I know this opens up many more questions. One of the common questions: if I invest $1, how long before I get it back?
It depends...
When we're starting out and buy ads, we never want to have to wait for a long time before we see an ROI. We want to get that time period down as short as possible.
The question should be: how long can you wait before you get that money back? You'll have to think about cash flow. If you're just starting out, you're going to want to get that money back a little bit sooner.
Meanwhile, as you build your cash flow and reserves in your business, you can spend more on advertising and be more aggressive. Now you can afford to wait longer to get that ROI back.
Budget doesn't really matter when we talk about paid advertising. What you need is to know the sources of traffic where you can buy visitors to your website and knowing that there's a certainty that you're going to make money from those visitors in an X period of time.
You just need to manage the cash flow to make sure that you can continue to do that before you start making a profit. The bigger your business gets, the longer you can wait.
That's why big companies that go out and seek venture capital investors, so that they can afford to go in and spend more than the competitors to buy the advertising to own that market.
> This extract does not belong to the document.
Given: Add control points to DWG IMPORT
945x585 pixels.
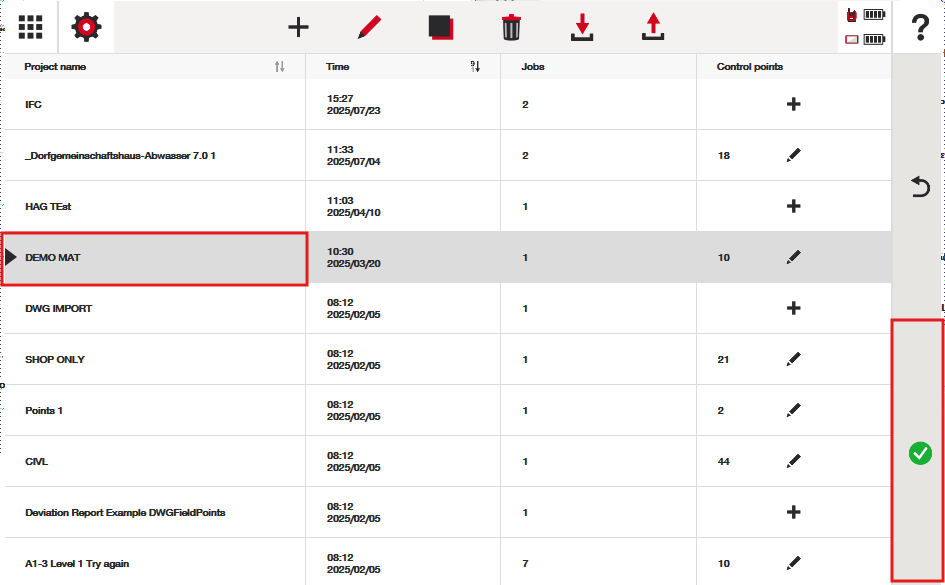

They're not worried about making money in the next week. They're happy if they make it in the next year.
Here's the good news:
There are lots of ways to use Facebook, Google, native ads, etc. where you can make an immediate profit, from a dew days to a few weeks. You don't have to wait months. The more successful you are at this, the more you can spend on ads.
This is an important thing to remember, which ever company in a given market, can afford to spend the most money on ads to acquire ads is going to own that market.
Why?
Because every single ad platform that exists on the internet today is based on an auction based system, meaning whoever can spend the most is going to have their ads come up first, they get to buy the inventory.
If you can't afford to spend as much as the guy that's up in the rankings, your ads aren't going to run. That's why maximizing lifetime value is crucial. We will dive into this in a different crash course.
Conclusion
Paid traffic is the key to reliable, predictable, scalable revenue online. It's not about the budget. You are a direct response marketer; you're looking for sources of traffic that you can drive to your sales funnels and turn those into a profit in the shortest time possible.
Once you've done this, and you know that you can invest here and have a profit by there, you want to invest as much as you can, in that traffic to grow your business.
This crash course will set a foundation in your brain to make sure you think about the traffic the right way. Once you build your traffic campaigns on the platform, the foundation of knowledge you just learned from this course, you're going to be far more successful.